You play as Xoda Rap, a Peacekeeper of Earth, working towards stopping the Darn army threat. Without going into too much detail, as the game is short enough as it is, your job is to beat up a horde of robots. Now, the most common occurrence with these type of games is that they either borrow heavily from Games of Old, or are, in a way, a love letter to the Golden Age of gaming. What actually surprised me about Noitu Love 2 is that it is obviously inspired by the 16-bit era, but still tries to innovate with its gameplay. I had to put down my retro gamepad, because the game actually requires a mouse.
As you fight the Darn army, you move using the WASD keys, while you aim, attack and use special moves with the mouse. Depending on the characters you use, it can be a beat ‘em up, a shoot ‘em up, or a sort of hybrid. It looks more complicated at first glance than it actually is; a quick run through the tutorial and a few minutes of regular gameplay and you’ll have the hang of everything. Noitu Love 2 tries to break the monotony by adding special kinds of enemies and environmental obstacles, and thankfully doesn’t make the mistake of adding puzzles, or trying to delve deep into other genres. It’s long enough to keep you entertained, with higher difficulty settings if you want to attempt being more oldschool.
Which brings me to the actual aesthetics of the title. I wouldn’t be able to point you towards a specific game and tell you “I see the Developer has played this.” The inspiration rather lies within the design philosophy of older titles. Some moments reminded me of Treasure’s library, while others reminded me of many Neo Geo arcade games. However, this is all a good thing. The wide variety of enemies, the levels and especially the bosses are all done excellently and reward attentive players. My first run on normal difficulty was a bit of a joyride, but as I tried hard mode, I realized I needed to pay attention to my surroundings. When I did, I noticed no cheap shots from either mooks or bosses. There were enough audio and visual cues that it all seemed slightly hard, but fair.
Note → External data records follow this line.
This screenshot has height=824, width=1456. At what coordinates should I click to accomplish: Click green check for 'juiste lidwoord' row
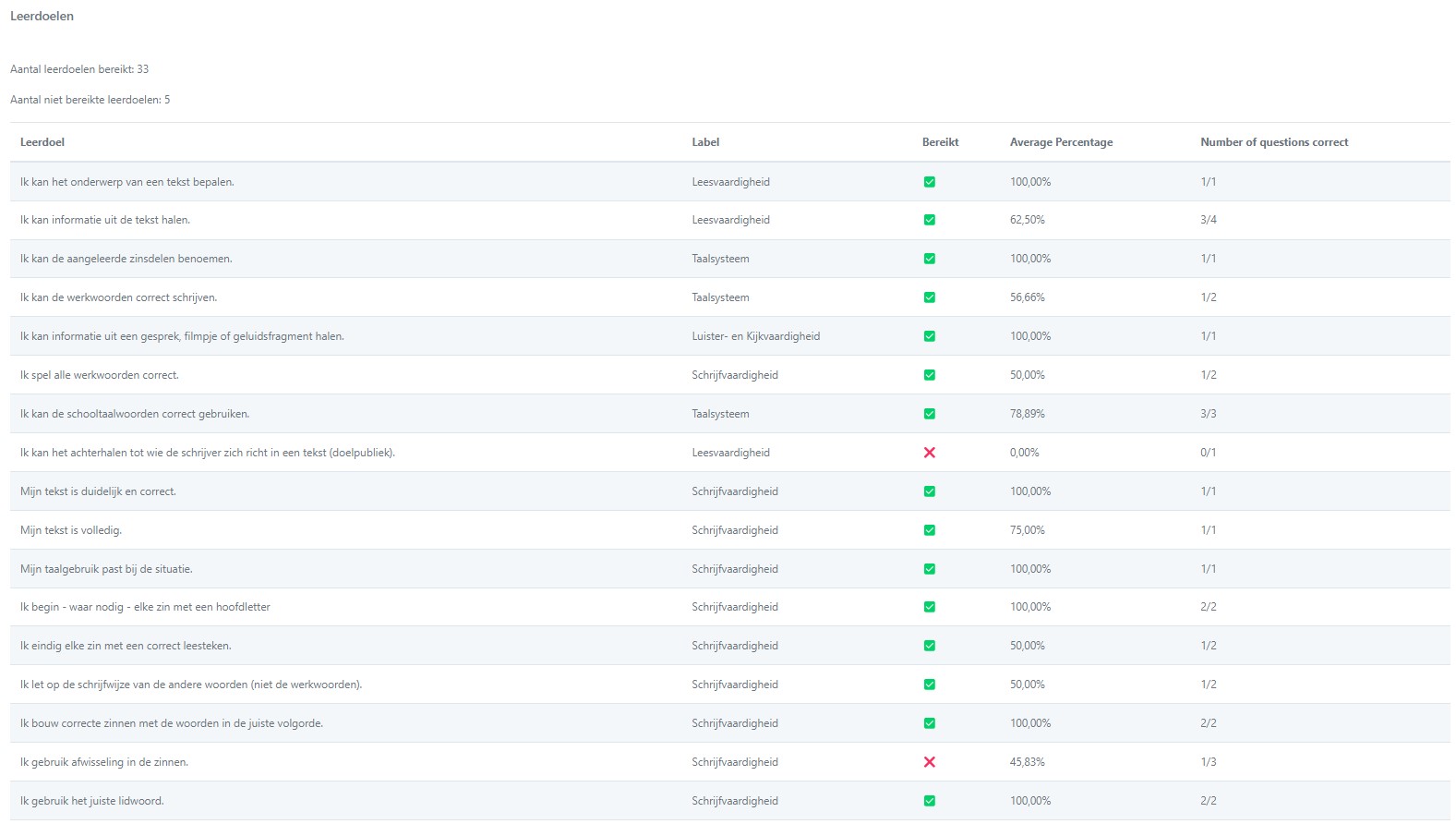(929, 801)
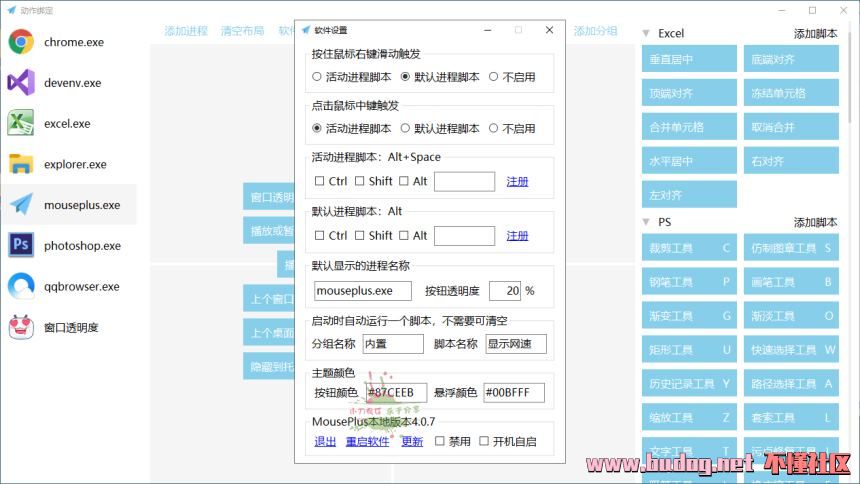This screenshot has width=860, height=484.
Task: Click the 按钮颜色 hex color field
Action: pos(396,393)
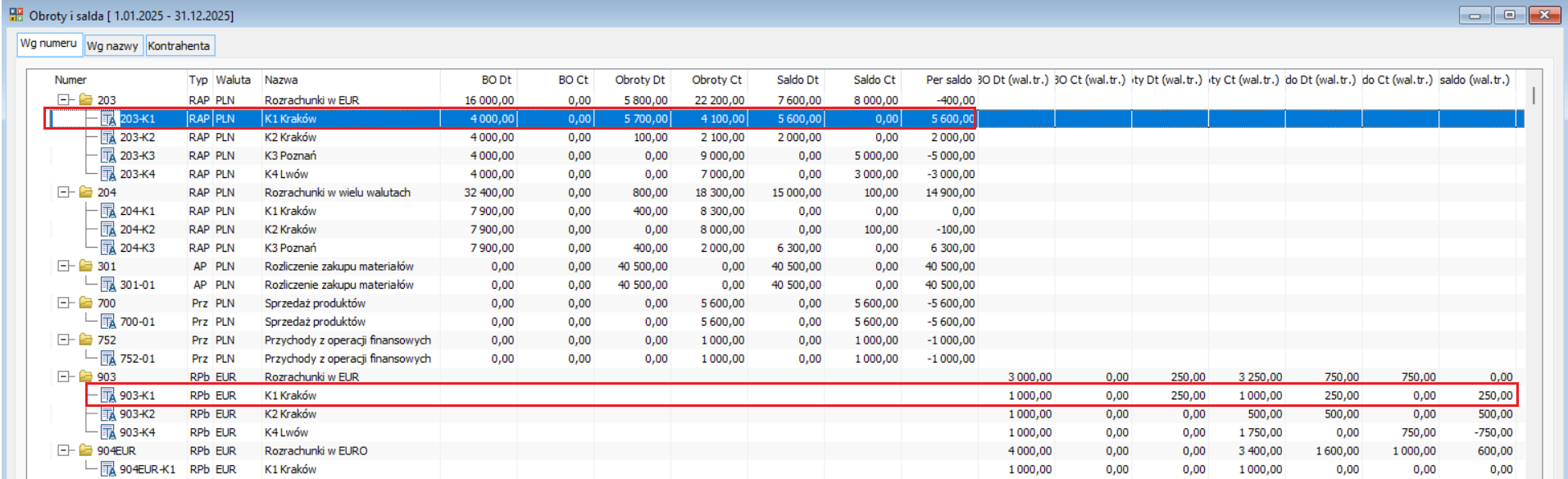1568x479 pixels.
Task: Click the folder icon of account 700
Action: pyautogui.click(x=85, y=303)
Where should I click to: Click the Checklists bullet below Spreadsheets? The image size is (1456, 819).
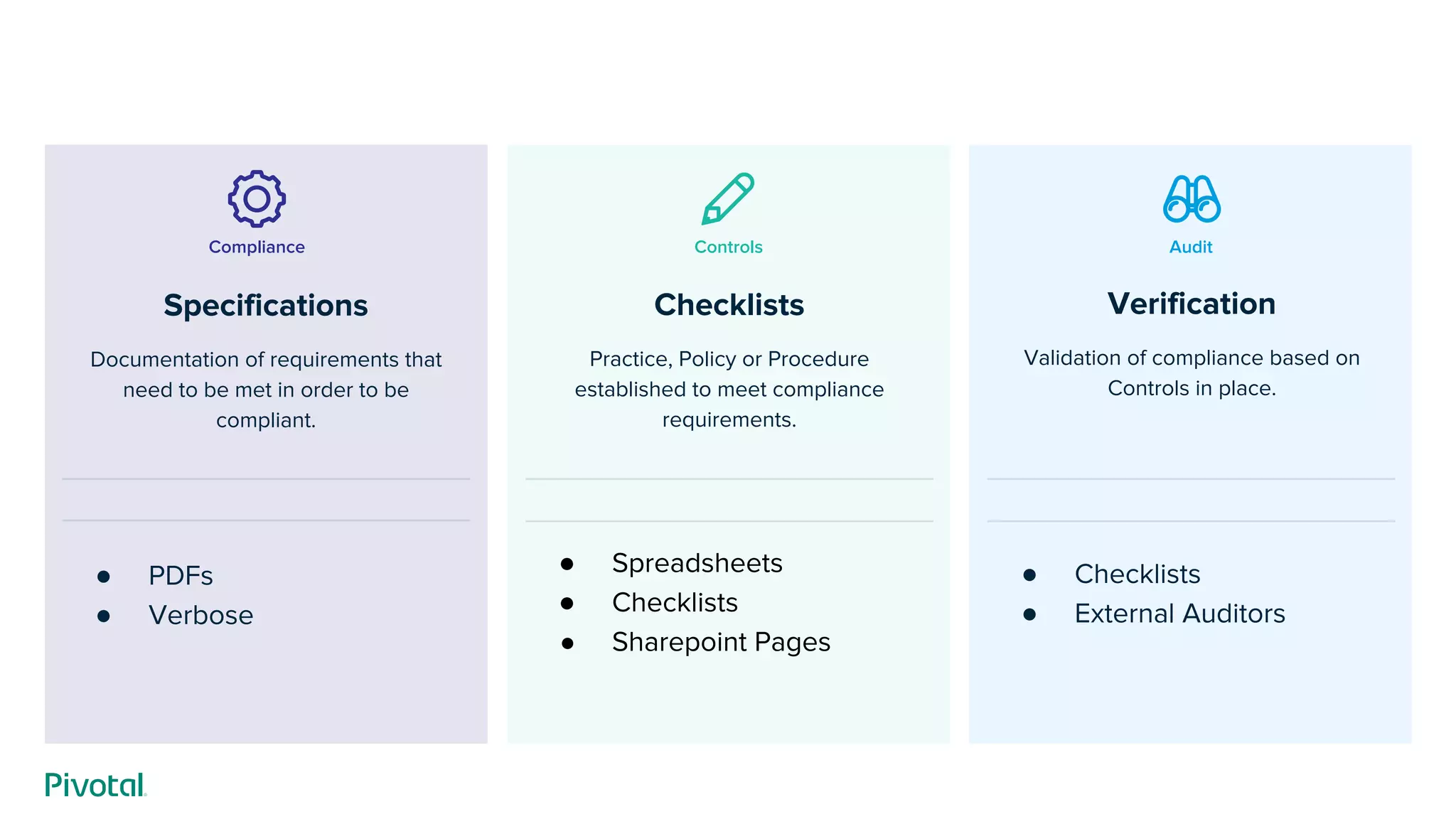(675, 602)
It takes around three hours to breeze through the game with the main character and two unlockable ones. If you wish to try your hand at harder difficulty settings, then it takes a bit longer. For the asking price, though, it’s worth it. My only complaint is the lack of online leaderboards, mostly because the way the game scores you at the end of each level begged for such a feature. However, it’s hardly a deal-breaker, especially considering it wasn’t an oversight as much as programming limitation.